06 May
06May

I grew up reading the Margarets. Canadian literary icon Margaret Atwood, whom I admire for her intellect and prescience, and Margaret Laurence, who wrote about small-town life in Neepawa, Manitoba. There was also Carol Shields, Mordecai Richer, and L.M. Montgomery of Anne of Green Gables fame. 

And then I moved south, and turned to a dizzying plethora of American writers to make sense of my adopted country. Since I was living in Los Angeles, California writers figured largely. John Fante and Charles Bukowski, John Steinback and Octavia Butler.

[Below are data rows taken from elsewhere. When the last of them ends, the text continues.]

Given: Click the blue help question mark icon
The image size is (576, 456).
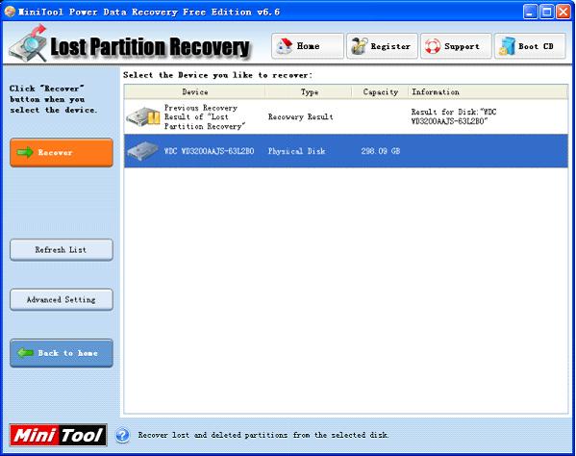Looking at the screenshot, I should pyautogui.click(x=122, y=436).
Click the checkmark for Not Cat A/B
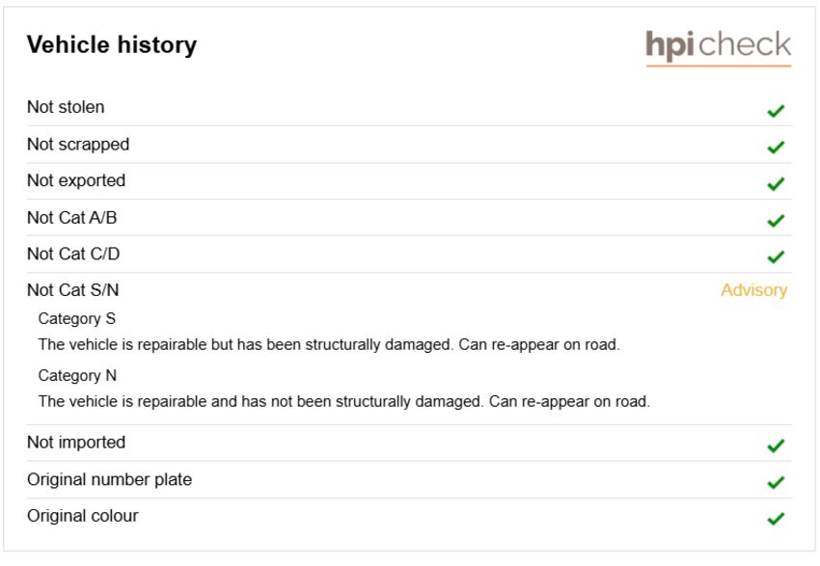This screenshot has height=566, width=820. pos(776,221)
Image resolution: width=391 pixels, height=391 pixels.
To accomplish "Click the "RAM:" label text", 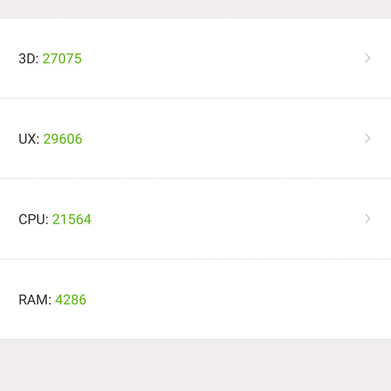I will tap(35, 300).
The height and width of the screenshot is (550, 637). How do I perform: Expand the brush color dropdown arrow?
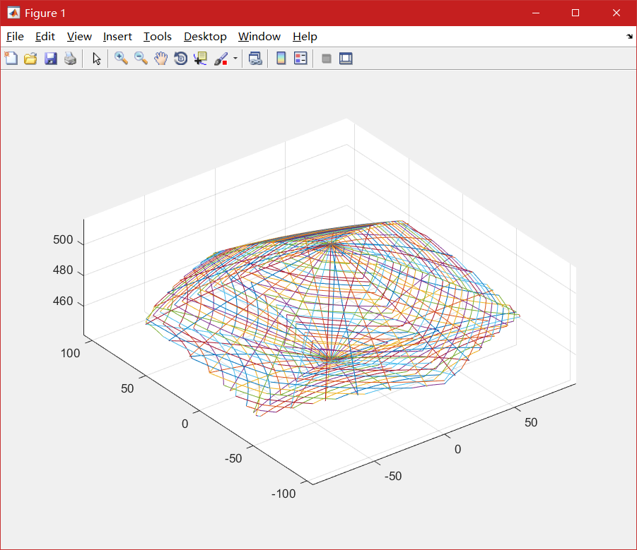[x=235, y=59]
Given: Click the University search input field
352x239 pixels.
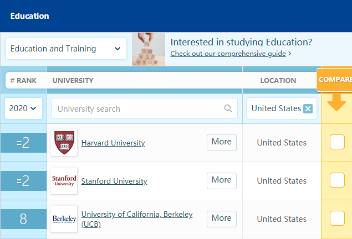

Joan Didion of course. And later Wanda Coleman and T.C. Boyle and my favorite unheralded writer of all time, Kate Braverman. 

Now and again, I’d catch wind of an exciting new Canadian author, such as Katherena Vermette, who hails from my hometown of Winnipeg. But when her first book, The Break, was published, it wasn’t in American bookstores, and the only way I could read it was by ordering a Kindle version on Amazon. 

When I moved back to Canada two years ago, I had a lot of catching up to do. Four decades of it. Turning to books to get me reacquainted with the country I left, I looked for the little red maple leaves affixed to book spines when I frequented libraries and bookstores. I dug into the outpouring of Indigenous and Metis writing. Billy-Ray Belcourt. David A. Robertson. Eden Robinson. The delightful horror writer Cherie Dimaline. I read Manitoba Premier Wab Kinew’s memoir, The Reason You Walk. Vermette’s follow-up novel, The Strangers. I didn’t realize this until Conor Kerr, author of Prairie Edge, a novel about buffalo running loose in Edmonton, said during a book talk, the goal is to build a canon of Metis and Indigenous literature. 

In Manitoba, there are also a significant number of Mennonite writers, among them, David Bergen, Sandra Birdsell, and Di Brandt. I delved into the writing of Miriam Toews, whose novel Women Talking was made into an Academy Award-winning film in 2022 directed by Sarah Polley. Then moved on to other local writers, such as Lauren Carter and Joan Thomas. Short-story writers Caroline Adderson, Shashi Bhat, and Souvankhan Thammavongsa. I scoured the lists of Giller and Governor’s General Prize winners, devoured the lists of Canadian writers to watch on CBC Books. 

At the same time, I was still trying to keep up with my favorite American authors: Karen Russell, Kelly Link, Rachel Kushner, Viet Thanh Nguyen, Ocean Vuong. And still trying to keep up with new authors popping up with interesting-sounding books. When I moved back, I didn’t realize I’d have to keep up with the literary output of two countries.